--- EXTRACTED DATA Enclosed Below ---

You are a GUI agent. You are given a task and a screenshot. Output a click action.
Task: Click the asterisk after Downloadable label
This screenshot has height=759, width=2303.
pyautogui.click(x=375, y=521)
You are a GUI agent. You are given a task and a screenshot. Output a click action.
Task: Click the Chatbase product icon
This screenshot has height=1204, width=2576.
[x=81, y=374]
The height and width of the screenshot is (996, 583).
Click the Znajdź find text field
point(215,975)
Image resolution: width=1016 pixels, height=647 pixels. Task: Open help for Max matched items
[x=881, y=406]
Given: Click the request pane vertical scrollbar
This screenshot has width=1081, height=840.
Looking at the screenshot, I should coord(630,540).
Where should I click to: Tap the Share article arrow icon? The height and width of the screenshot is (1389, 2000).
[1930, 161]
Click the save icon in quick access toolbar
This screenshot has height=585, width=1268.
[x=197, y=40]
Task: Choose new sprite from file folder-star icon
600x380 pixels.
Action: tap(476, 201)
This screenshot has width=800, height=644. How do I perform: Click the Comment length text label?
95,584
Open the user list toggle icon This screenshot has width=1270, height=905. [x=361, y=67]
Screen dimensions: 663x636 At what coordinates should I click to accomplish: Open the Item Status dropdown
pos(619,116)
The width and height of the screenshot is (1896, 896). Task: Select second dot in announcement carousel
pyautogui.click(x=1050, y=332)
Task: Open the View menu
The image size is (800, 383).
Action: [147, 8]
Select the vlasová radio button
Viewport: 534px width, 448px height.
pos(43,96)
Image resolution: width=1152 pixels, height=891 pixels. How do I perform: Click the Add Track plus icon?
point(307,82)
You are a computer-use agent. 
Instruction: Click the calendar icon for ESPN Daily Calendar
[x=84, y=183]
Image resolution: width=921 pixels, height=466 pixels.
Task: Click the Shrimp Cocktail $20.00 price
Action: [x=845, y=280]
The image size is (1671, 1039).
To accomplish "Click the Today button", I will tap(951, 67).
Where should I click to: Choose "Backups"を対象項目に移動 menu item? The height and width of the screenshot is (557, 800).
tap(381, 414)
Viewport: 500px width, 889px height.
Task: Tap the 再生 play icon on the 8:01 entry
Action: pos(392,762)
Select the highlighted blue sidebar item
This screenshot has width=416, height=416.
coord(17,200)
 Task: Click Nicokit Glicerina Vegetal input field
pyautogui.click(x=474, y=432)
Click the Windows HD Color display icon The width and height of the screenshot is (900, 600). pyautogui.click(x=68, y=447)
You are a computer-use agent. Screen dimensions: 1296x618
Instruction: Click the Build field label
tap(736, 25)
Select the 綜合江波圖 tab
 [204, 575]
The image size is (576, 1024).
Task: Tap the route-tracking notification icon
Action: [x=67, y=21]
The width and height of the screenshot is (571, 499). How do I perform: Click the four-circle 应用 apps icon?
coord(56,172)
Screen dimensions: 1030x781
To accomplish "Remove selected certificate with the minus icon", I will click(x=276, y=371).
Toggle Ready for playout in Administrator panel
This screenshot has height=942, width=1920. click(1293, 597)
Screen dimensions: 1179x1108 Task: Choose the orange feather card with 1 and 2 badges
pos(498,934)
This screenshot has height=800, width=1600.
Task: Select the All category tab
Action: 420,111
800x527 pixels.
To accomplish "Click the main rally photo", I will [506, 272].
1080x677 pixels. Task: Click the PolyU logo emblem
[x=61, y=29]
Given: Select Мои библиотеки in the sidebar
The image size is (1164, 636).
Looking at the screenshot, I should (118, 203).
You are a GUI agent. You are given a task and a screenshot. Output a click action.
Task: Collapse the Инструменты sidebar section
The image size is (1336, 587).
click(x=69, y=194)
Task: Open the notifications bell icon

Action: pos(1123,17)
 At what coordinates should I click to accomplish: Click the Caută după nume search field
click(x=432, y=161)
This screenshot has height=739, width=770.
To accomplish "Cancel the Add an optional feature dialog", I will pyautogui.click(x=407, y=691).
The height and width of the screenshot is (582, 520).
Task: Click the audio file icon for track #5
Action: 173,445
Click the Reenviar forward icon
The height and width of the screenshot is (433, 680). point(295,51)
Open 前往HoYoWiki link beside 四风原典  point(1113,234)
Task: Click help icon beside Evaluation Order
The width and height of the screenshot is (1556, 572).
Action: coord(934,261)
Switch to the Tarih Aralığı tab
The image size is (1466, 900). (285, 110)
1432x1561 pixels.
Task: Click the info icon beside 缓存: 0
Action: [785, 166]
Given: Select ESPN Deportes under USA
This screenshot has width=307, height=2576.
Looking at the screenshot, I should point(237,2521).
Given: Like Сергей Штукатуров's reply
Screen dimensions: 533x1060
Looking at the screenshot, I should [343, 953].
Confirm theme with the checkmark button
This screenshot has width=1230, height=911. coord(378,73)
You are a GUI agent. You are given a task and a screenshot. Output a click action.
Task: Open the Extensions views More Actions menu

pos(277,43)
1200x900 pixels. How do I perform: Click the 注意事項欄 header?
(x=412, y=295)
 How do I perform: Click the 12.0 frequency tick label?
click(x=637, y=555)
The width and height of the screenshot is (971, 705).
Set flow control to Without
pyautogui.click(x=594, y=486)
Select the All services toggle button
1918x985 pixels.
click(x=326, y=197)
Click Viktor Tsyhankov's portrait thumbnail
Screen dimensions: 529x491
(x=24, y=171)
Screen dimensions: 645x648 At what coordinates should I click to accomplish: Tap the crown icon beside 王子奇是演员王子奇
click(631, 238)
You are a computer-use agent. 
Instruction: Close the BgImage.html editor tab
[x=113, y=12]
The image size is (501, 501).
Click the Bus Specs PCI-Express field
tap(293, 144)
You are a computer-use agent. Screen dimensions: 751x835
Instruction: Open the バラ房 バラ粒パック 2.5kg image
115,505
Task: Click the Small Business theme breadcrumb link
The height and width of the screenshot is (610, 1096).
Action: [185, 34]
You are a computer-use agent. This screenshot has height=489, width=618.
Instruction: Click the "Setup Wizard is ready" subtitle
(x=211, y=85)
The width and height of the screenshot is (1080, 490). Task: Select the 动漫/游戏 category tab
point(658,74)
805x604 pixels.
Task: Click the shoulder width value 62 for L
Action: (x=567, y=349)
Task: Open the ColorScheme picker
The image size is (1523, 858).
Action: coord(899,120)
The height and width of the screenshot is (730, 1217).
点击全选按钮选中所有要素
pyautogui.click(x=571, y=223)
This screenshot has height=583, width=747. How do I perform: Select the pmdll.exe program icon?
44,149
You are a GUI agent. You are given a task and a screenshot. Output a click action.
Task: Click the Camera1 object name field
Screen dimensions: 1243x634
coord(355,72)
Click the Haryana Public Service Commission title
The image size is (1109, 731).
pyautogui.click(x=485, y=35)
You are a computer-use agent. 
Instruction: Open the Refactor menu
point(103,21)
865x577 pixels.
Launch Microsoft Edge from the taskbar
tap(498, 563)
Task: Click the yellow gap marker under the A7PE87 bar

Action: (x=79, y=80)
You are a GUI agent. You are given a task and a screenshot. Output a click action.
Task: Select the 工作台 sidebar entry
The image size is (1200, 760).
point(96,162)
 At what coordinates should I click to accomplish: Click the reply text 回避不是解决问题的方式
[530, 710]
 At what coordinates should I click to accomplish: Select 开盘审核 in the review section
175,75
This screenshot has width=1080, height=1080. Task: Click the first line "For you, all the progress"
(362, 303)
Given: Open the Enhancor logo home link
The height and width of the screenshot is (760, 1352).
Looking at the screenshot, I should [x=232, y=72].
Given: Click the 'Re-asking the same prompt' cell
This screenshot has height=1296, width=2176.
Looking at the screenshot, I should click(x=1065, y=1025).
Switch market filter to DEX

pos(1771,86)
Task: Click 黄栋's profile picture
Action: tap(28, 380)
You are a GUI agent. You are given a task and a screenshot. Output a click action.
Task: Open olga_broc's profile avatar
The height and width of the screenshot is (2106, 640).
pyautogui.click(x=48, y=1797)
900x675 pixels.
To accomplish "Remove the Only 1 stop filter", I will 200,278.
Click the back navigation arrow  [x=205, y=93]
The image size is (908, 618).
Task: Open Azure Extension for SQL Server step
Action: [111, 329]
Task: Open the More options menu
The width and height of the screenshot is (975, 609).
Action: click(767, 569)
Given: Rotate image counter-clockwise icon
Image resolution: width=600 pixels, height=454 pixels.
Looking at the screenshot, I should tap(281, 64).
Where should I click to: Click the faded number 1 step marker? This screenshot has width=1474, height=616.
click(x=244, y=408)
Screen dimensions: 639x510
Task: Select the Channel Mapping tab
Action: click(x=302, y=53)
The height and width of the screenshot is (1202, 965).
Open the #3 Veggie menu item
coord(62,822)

--- End of Enclosed EXTRACTED DATA ---

**TASK PROMPT:** The lines to extract from the data above begin with the line containing "This screenshot has height=583, width=747." and end with the line containing "Click the Haryana". Extract them exactly, including both.

**RESPONSE:**
This screenshot has height=583, width=747. How do I perform: Select the pmdll.exe program icon?
44,149
You are a GUI agent. You are given a task and a screenshot. Output a click action.
Task: Click the Camera1 object name field
Screen dimensions: 1243x634
coord(355,72)
Click the Haryana Public Service Commission title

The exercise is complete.